Co-circulation and misdiagnosis led to underestimation of the 2015-2017 Zika epidemic in the Americas.

• Main Authors: Rachel J Oidtman, Guido España, T Alex Perkins
• Format: Article
• Language: English
• Published: Public Library of Science (PLoS) 2021-03-01
• Series: PLoS Neglected Tropical Diseases
• Online Access: https://doi.org/10.1371/journal.pntd.0009208

During the 2015-2017 Zika epidemic, dengue and chikungunya-two other viral diseases with the same vector as Zika-were also in circulation. Clinical presentation of these diseases can vary from person to person in terms of symptoms and severity, making it difficult to differentially diagnose them. Under these circumstances, it is possible that numerous cases of Zika could have been misdiagnosed as dengue or chikungunya, or vice versa. Given the importance of surveillance data for informing epidemiological analyses, our aim was to quantify the potential extent of misdiagnosis during this epidemic. Using basic principles of probability and empirical estimates of diagnostic sensitivity and specificity, we generated revised estimates of reported cases of Zika that accounted for the accuracy of diagnoses made on the basis of clinical presentation with or without laboratory confirmation.
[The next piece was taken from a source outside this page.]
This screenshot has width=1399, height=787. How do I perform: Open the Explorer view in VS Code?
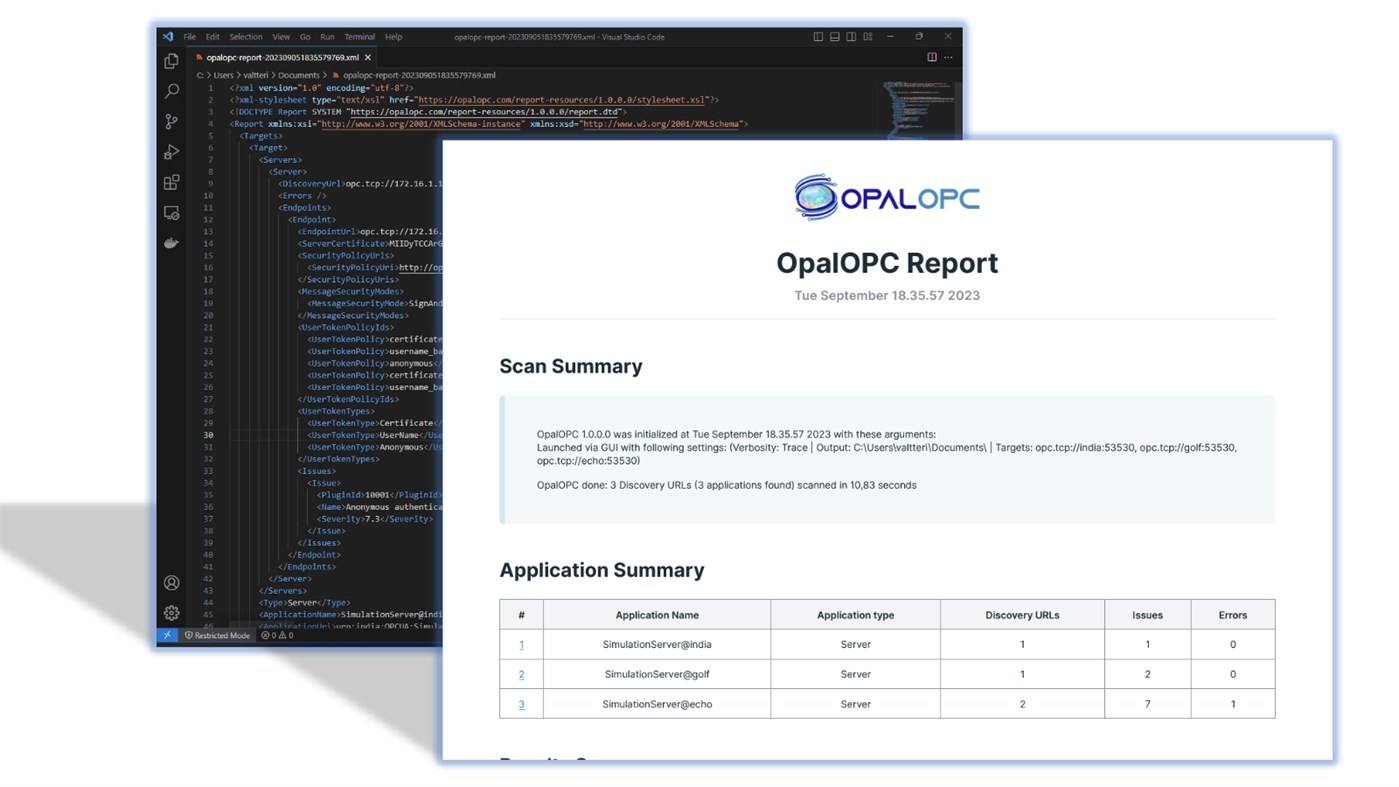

Applying this method to weekly reported case data from 43 countries throughout Latin America and the Caribbean, we estimated that 944,700 (95% CrI: 884,900-996,400) Zika cases occurred when assuming all confirmed cases were diagnosed using molecular methods versus 608,400 (95% CrI: 442,000-821,800) Zika cases that occurred when assuming all confirmed cases were diagnosed using serological methods. Our results imply that misdiagnosis was more common in countries with proportionally higher reported cases of dengue and chikungunya, such as Brazil. Given that Zika, dengue, and chikungunya appear likely to co-circulate in the Americas and elsewhere for years to come, our methodology has the potential to enhance the interpretation of passive surveillance data for these diseases going forward. Likewise, our methodology could also be used to help resolve transmission dynamics of other co-circulating diseases with similarities in symptomatology and potential for misdiagnosis.